Extracted data entries
----

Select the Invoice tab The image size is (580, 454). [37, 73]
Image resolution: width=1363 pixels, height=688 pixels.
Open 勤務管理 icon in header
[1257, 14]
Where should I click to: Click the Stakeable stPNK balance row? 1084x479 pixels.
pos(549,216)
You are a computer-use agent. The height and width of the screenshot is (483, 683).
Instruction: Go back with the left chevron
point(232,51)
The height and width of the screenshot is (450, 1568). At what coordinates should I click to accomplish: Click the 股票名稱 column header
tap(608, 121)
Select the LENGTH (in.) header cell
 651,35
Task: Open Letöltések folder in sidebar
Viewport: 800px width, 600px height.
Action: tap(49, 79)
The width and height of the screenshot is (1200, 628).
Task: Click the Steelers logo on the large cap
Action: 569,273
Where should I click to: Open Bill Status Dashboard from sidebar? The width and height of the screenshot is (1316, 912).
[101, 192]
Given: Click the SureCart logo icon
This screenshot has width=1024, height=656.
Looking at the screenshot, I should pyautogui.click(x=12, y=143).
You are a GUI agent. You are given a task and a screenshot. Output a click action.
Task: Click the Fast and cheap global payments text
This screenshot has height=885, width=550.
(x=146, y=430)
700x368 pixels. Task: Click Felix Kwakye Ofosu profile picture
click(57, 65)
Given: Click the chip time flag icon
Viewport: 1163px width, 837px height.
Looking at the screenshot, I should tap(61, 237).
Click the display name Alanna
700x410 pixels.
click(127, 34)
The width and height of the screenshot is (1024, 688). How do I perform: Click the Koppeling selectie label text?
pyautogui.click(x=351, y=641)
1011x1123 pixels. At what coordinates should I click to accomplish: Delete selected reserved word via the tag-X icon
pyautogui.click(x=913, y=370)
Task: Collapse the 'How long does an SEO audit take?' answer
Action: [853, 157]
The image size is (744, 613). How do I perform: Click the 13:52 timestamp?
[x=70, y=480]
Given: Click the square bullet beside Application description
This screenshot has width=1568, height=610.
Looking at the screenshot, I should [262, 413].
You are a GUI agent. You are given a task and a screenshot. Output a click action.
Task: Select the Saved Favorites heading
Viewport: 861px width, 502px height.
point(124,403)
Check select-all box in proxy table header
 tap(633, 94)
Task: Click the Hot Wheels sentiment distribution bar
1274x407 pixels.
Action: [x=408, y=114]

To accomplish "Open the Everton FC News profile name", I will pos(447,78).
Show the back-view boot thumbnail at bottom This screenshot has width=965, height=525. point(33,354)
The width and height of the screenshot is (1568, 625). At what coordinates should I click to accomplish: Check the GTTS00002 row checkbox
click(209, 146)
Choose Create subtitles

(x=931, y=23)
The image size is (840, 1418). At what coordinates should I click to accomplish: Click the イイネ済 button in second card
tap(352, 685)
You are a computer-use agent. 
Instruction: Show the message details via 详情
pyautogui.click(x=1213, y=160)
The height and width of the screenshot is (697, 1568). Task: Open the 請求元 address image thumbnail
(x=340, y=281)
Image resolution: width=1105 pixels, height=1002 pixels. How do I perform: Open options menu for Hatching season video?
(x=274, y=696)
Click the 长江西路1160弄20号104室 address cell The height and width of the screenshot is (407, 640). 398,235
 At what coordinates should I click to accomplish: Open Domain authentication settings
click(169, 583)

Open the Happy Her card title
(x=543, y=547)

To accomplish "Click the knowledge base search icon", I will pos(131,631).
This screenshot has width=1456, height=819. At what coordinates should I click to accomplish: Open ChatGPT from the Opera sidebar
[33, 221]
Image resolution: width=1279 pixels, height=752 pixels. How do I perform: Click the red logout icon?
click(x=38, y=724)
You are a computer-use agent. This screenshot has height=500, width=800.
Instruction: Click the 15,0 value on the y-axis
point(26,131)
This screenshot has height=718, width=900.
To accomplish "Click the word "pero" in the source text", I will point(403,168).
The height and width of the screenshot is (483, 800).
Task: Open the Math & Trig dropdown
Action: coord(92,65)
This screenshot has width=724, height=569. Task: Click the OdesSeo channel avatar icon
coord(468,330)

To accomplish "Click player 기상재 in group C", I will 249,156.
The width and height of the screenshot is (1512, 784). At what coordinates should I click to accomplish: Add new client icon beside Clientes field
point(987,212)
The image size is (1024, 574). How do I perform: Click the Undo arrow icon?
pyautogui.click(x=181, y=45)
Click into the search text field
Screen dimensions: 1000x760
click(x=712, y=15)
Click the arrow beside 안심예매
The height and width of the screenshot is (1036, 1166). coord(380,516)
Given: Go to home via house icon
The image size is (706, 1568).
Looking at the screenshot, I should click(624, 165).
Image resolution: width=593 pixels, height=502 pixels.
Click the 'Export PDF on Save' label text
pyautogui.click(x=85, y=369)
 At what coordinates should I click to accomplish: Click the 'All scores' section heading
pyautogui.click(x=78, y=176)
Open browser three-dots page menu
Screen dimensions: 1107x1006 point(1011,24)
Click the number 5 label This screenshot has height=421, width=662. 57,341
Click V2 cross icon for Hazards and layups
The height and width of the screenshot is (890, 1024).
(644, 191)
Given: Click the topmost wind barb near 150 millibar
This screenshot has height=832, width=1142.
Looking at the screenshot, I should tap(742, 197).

----

# [Requirement]
The answer is the run of lines above from the line containing "This screenshot has width=724, height=569." through the line containing "Given: Go to home via house icon", copied exactly and alone.

# [Output for this task]
This screenshot has width=724, height=569. Task: Click the OdesSeo channel avatar icon
coord(468,330)

To accomplish "Click player 기상재 in group C", I will 249,156.
The width and height of the screenshot is (1512, 784). At what coordinates should I click to accomplish: Add new client icon beside Clientes field
point(987,212)
The image size is (1024, 574). How do I perform: Click the Undo arrow icon?
pyautogui.click(x=181, y=45)
Click into the search text field
Screen dimensions: 1000x760
click(x=712, y=15)
Click the arrow beside 안심예매
The height and width of the screenshot is (1036, 1166). coord(380,516)
Given: Go to home via house icon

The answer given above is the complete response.